In Vivo High Plasticity of Multi-Drug Resistant ST258 Klebsiella pneumoniae

Carbapenemase production in Enterobacterales clinical isolates is a global threat. Multi-drug resistant Klebsiella pneumoniae harboring carbapenemases are a major concern among the hospital settings in Latin America. Aim: The aim of this study was to analyze the genetic relatedness between three isolates of K. pneumoniae recovered from one patient in the same bacteriological round on the same day, which exhibited different susceptibility profiles to carbapenems (CP) and to colistin (Col). Isolates' profiles were as follows (susceptible-S/resistant-R): CPS/Col(R), CP(R)/Col(R), and CP(R)/Col(S).

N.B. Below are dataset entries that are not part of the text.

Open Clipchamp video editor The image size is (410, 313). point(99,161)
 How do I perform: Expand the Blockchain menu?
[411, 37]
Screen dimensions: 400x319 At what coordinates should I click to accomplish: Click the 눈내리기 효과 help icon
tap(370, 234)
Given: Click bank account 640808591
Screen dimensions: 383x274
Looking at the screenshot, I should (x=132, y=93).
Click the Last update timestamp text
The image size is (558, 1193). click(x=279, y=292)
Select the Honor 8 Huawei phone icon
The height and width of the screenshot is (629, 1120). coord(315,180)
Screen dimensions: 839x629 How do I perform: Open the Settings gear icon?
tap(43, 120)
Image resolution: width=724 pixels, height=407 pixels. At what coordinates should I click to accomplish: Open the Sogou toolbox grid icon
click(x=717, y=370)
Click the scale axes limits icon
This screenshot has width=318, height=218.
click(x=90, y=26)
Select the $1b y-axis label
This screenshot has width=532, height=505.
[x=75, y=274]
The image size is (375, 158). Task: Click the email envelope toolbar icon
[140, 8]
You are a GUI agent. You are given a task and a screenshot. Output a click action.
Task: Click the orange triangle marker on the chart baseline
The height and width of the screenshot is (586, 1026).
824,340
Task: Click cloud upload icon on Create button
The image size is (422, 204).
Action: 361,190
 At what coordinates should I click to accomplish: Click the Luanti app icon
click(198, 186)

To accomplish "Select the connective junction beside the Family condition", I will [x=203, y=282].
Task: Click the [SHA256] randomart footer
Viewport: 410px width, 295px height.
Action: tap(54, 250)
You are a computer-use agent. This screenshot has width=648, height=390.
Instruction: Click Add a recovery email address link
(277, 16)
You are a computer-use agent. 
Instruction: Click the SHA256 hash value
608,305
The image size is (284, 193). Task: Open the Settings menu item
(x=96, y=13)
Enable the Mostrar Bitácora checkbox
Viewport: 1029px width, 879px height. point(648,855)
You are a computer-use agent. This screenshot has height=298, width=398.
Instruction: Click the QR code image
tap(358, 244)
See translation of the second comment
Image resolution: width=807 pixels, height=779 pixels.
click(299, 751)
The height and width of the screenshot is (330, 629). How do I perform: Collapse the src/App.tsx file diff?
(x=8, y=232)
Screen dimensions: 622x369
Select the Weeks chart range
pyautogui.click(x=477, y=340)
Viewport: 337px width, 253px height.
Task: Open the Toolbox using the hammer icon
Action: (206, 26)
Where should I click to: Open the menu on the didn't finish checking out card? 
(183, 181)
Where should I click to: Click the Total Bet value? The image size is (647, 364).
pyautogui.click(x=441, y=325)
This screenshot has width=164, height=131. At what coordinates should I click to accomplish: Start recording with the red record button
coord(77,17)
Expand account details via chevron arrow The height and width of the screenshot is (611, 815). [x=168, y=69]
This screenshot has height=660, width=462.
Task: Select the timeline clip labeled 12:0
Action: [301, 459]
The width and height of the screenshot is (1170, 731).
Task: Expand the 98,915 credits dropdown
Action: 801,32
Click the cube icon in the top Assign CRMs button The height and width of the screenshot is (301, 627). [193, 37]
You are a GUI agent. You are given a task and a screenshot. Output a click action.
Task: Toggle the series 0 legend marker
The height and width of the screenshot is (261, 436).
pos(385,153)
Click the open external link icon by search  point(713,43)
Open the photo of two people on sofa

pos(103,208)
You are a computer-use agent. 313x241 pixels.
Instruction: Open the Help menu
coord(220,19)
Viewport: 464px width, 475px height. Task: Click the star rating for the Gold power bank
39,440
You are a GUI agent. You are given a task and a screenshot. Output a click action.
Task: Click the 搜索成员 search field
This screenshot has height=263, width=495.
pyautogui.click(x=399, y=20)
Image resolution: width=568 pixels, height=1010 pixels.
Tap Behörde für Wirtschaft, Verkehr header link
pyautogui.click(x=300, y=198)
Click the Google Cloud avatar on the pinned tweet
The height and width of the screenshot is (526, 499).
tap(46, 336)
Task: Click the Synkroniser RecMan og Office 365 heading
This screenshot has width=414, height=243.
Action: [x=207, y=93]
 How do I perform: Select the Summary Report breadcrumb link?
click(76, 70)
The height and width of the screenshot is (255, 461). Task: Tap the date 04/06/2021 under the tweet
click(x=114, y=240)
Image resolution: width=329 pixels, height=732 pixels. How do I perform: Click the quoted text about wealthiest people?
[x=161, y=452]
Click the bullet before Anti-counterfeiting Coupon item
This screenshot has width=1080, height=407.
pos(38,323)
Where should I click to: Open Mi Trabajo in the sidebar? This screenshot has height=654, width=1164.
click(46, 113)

Pulse-field gel electrophoresis, multilocus sequence typing, and whole genome sequencing were performed. Conjugation assays were carried out and PCR determination in transconjugants (Tcs) was made for: bla(CTX-M-groups), bla(NDM), bla(KPC), bla(TEM), qnr alleles, aac(6 ')Ib-cr, ermB, and plasmid incompatibility groups (Inc). Results: All isolates belonged to the same clone, to ST258 and harbored bla(CTX-M-14), bla(CTX-M-15), qnrA1, qnrB1, aac(6 ')Ib-cr, and wzi154 (capsule-locus KL107). One isolate had additional wzi gene, wzi109 (capsule-locus KL36). In CP(R) isolates, the pattern was explained for bla(NDM-1) or bla(NDM-1)/bla(KPC-2) presence, and in Col(R) for IS5-like element insertion in mgrB at different positions. Co-mobilization of bla(NDM-1)/qnrA1 was associated to a different plasmid Inc (A/C-FII) in both bla(NDM-1) donors. Mobilization of bla(CTX-M-14) was related to IncI1 in one donor. Conclusion: These findings highlight the potential plasticity of ST258 K. pneumoniae clone. To the best of our knowledge, this is the first description of bla(NDM-1)/bla(KPC-2)-producing K. pneumoniae ST258 in Latin America.